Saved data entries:
[Start of Attachment]

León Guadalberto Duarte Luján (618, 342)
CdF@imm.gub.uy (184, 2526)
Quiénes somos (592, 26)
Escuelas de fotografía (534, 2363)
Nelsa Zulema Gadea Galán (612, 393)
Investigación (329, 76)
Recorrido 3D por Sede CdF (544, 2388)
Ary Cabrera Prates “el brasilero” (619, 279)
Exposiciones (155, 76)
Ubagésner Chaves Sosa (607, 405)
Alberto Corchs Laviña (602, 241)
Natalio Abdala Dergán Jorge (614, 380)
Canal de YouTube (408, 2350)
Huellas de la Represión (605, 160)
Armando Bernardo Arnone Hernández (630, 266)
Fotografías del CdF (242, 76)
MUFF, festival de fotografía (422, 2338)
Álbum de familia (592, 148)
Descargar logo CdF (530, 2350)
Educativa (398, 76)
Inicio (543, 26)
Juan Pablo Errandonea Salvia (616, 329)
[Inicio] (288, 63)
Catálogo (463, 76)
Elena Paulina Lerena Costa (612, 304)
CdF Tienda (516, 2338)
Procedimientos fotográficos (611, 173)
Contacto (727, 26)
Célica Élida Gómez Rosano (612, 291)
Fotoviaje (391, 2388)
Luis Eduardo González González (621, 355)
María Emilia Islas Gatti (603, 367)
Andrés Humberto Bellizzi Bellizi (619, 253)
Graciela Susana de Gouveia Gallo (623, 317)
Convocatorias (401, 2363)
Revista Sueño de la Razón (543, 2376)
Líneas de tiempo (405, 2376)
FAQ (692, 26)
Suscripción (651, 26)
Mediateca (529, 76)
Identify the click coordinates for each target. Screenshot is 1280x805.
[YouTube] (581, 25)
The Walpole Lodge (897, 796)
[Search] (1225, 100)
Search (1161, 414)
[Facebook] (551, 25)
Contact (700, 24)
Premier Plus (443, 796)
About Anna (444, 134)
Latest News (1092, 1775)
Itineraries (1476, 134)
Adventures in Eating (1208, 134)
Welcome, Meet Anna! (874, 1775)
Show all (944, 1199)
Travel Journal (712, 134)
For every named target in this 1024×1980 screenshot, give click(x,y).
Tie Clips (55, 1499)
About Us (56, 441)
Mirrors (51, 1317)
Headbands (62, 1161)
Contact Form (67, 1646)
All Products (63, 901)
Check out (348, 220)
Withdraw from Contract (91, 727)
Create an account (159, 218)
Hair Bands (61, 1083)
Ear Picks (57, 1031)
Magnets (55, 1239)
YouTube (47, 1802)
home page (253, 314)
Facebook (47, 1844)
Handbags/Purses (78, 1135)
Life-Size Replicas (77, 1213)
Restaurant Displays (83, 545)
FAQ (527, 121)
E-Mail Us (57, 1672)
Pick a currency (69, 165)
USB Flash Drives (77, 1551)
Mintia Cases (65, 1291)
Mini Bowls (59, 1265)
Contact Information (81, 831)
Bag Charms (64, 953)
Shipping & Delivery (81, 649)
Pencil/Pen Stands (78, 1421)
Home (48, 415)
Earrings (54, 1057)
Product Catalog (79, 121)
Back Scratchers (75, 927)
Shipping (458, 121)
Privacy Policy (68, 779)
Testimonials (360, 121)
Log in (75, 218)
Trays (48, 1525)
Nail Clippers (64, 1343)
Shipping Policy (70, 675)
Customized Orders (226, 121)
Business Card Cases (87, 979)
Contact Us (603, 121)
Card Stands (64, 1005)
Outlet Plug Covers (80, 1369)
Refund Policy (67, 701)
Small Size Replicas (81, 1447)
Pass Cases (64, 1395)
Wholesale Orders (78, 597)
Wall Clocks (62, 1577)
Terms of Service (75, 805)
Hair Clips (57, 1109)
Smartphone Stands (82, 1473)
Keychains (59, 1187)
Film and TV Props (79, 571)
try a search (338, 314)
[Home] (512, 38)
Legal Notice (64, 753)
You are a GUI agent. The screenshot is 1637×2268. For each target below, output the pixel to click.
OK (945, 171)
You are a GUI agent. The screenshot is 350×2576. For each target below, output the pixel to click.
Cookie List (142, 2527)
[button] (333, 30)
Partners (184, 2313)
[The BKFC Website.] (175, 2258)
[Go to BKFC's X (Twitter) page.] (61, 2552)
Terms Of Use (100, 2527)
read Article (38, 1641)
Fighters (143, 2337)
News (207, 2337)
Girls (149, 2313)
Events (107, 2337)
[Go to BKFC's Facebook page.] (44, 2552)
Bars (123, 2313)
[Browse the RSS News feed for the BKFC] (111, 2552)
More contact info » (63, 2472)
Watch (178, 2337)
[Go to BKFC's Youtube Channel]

[End of Attachment]

Your objective:
With both ends included, please retype exactly the lines from the line containing "Pencil/Pen Stands (78, 1421)" to the final line of the data.

Reply to the exercise:
Pencil/Pen Stands (78, 1421)
Home (48, 415)
Earrings (54, 1057)
Product Catalog (79, 121)
Back Scratchers (75, 927)
Shipping (458, 121)
Privacy Policy (68, 779)
Testimonials (360, 121)
Log in (75, 218)
Trays (48, 1525)
Nail Clippers (64, 1343)
Shipping Policy (70, 675)
Customized Orders (226, 121)
Business Card Cases (87, 979)
Contact Us (603, 121)
Card Stands (64, 1005)
Outlet Plug Covers (80, 1369)
Refund Policy (67, 701)
Small Size Replicas (81, 1447)
Pass Cases (64, 1395)
Wholesale Orders (78, 597)
Wall Clocks (62, 1577)
Terms of Service (75, 805)
Hair Clips (57, 1109)
Smartphone Stands (82, 1473)
Keychains (59, 1187)
Film and TV Props (79, 571)
try a search (338, 314)
[Home] (512, 38)
Legal Notice (64, 753)
You are a GUI agent. The screenshot is 1637×2268. For each target below, output the pixel to click.
OK (945, 171)
You are a GUI agent. The screenshot is 350×2576. For each target below, output the pixel to click.
Cookie List (142, 2527)
[button] (333, 30)
Partners (184, 2313)
[The BKFC Website.] (175, 2258)
[Go to BKFC's X (Twitter) page.] (61, 2552)
Terms Of Use (100, 2527)
read Article (38, 1641)
Fighters (143, 2337)
News (207, 2337)
Girls (149, 2313)
Events (107, 2337)
[Go to BKFC's Facebook page.] (44, 2552)
Bars (123, 2313)
[Browse the RSS News feed for the BKFC] (111, 2552)
More contact info » (63, 2472)
Watch (178, 2337)
[Go to BKFC's Youtube Channel]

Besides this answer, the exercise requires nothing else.